**BRIEF**
Transcribe the records verbatim from the line containing "square near x 1.0" to the line containing "click(58, 147)", including both of those lines.

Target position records
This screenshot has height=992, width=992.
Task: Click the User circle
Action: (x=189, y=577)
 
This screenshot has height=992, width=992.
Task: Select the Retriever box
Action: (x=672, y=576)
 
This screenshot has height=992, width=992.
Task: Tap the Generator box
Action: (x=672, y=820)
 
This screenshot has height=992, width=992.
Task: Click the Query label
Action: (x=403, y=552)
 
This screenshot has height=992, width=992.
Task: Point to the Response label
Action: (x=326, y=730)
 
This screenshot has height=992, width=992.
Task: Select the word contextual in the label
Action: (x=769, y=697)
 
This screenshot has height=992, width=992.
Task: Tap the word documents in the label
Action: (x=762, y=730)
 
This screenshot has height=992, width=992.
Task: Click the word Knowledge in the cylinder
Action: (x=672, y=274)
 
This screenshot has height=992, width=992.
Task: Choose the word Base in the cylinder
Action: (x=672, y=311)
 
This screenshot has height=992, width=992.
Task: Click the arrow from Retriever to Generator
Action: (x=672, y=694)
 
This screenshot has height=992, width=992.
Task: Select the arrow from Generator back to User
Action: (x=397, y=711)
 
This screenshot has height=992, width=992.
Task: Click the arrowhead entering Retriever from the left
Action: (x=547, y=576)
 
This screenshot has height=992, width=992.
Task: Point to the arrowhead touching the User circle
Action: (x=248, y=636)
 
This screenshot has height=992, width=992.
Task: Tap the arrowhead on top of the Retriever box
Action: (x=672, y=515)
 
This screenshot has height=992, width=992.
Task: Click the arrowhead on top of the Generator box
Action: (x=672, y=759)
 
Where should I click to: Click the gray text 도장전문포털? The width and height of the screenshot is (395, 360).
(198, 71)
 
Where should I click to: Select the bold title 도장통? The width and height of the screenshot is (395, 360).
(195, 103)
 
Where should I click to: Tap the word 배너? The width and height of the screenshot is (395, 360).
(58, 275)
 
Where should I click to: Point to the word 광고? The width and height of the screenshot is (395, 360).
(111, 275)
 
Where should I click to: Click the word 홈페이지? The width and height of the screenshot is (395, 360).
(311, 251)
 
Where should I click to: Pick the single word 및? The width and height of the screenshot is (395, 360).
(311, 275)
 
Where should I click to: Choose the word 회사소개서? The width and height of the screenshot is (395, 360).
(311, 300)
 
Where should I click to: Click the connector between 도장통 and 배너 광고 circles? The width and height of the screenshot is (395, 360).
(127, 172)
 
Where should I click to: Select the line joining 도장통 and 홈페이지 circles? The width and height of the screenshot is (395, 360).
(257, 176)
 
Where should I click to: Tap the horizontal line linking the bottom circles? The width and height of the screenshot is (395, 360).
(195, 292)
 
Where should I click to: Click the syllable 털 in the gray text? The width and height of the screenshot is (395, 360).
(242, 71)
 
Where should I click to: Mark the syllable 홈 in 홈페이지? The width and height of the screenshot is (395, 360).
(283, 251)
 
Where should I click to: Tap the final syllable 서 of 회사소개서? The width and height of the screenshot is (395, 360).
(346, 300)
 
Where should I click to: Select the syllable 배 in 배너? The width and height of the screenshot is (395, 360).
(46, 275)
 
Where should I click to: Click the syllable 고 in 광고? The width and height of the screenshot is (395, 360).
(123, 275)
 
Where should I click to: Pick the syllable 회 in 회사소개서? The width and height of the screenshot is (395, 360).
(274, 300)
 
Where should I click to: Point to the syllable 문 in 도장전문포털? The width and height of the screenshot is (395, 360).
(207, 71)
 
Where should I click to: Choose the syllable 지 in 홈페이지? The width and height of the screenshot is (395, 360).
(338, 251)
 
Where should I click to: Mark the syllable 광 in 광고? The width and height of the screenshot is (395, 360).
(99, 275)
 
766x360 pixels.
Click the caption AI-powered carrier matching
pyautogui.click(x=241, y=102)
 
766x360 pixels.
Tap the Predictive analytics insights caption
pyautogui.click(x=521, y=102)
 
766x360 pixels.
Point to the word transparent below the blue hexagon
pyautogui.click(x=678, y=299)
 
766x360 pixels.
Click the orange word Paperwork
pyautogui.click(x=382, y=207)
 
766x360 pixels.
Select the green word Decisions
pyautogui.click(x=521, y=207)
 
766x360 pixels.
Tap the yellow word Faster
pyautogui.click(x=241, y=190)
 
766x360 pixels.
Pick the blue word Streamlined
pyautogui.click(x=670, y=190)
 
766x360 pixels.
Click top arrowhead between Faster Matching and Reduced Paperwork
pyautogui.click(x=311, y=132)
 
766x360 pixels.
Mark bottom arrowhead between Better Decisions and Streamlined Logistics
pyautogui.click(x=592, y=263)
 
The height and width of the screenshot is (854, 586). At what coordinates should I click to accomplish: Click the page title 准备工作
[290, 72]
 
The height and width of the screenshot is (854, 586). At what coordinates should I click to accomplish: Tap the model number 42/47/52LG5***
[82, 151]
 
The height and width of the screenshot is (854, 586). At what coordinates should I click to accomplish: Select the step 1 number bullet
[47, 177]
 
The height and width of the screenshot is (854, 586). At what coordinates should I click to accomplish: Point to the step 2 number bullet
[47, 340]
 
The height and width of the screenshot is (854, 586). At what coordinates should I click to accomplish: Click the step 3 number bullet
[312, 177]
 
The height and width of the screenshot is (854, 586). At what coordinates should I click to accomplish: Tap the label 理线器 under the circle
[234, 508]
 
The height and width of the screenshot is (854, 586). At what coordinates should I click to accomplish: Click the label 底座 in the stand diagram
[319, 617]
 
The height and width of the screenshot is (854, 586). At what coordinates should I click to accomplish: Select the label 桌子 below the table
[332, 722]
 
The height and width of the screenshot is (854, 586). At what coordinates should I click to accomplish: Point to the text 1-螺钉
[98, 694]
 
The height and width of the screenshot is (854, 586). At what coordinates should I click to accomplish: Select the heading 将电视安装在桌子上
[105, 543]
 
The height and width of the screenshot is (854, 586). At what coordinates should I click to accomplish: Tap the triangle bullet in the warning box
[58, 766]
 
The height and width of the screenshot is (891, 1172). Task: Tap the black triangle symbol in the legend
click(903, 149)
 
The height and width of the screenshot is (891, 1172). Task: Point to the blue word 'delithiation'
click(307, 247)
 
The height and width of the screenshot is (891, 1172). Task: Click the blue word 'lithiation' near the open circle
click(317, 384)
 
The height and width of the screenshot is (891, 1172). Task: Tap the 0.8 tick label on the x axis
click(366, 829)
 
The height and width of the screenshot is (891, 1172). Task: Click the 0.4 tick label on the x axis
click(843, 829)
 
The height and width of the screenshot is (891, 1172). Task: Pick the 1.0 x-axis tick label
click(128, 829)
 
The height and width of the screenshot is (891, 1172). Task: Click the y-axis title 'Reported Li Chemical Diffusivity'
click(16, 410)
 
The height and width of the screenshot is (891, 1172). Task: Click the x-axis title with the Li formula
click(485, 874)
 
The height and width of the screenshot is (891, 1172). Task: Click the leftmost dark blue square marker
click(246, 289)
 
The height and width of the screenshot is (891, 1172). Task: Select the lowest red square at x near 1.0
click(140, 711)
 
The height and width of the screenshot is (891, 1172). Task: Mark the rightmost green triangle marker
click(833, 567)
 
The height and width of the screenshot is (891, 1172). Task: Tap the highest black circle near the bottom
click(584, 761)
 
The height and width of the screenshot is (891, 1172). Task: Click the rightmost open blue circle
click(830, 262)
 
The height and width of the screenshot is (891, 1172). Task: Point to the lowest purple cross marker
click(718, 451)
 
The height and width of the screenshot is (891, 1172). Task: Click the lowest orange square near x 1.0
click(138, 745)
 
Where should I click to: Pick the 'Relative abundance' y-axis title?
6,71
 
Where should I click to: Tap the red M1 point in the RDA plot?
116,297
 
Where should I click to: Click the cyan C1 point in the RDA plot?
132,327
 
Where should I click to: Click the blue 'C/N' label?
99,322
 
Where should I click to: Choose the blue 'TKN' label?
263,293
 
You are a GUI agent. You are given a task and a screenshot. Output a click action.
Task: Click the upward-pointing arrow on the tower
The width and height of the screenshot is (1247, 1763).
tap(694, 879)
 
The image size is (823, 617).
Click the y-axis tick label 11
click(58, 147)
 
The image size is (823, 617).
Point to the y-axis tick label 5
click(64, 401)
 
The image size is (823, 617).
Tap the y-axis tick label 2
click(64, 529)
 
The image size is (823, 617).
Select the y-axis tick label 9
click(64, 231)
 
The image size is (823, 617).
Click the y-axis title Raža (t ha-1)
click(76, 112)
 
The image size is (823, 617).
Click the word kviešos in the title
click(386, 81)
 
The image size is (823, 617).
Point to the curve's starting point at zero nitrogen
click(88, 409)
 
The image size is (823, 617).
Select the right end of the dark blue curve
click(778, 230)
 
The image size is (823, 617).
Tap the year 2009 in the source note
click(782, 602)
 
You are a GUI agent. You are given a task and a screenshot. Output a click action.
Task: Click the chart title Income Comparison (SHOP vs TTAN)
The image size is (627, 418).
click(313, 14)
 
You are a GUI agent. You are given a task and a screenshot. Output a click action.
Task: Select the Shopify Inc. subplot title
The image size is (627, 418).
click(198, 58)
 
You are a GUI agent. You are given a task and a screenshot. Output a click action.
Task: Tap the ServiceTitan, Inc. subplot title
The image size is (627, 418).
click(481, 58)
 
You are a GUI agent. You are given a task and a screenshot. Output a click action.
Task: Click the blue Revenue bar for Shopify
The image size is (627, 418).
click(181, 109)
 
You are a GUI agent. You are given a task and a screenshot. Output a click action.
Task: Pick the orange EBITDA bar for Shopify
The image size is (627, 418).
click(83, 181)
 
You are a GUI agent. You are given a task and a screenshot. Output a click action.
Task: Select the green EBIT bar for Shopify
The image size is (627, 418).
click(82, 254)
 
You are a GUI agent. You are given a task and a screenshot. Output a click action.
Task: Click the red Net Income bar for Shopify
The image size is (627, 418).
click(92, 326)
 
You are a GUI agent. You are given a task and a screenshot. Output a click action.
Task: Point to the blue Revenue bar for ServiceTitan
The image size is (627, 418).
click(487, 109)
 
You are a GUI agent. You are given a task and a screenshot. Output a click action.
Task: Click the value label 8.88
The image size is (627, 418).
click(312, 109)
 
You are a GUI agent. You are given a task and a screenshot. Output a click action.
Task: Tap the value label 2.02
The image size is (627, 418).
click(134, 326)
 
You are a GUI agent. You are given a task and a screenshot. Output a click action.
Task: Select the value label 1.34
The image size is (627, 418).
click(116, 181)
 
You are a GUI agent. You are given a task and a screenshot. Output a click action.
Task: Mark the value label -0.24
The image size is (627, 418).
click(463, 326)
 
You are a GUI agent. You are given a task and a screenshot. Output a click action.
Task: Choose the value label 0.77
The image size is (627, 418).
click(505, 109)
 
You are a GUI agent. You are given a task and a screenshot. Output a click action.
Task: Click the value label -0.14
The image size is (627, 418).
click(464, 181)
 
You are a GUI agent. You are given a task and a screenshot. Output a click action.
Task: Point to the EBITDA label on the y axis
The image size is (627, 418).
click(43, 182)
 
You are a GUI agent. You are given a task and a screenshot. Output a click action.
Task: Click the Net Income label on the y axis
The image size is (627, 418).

**PROBLEM SOLUTION**
The height and width of the screenshot is (891, 1172). Task: Click the lowest orange square near x 1.0
click(138, 745)
 
Where should I click to: Pick the 'Relative abundance' y-axis title?
6,71
 
Where should I click to: Tap the red M1 point in the RDA plot?
116,297
 
Where should I click to: Click the cyan C1 point in the RDA plot?
132,327
 
Where should I click to: Click the blue 'C/N' label?
99,322
 
Where should I click to: Choose the blue 'TKN' label?
263,293
 
You are a GUI agent. You are given a task and a screenshot. Output a click action.
Task: Click the upward-pointing arrow on the tower
The width and height of the screenshot is (1247, 1763).
tap(694, 879)
 
The image size is (823, 617).
Click the y-axis tick label 11
click(58, 147)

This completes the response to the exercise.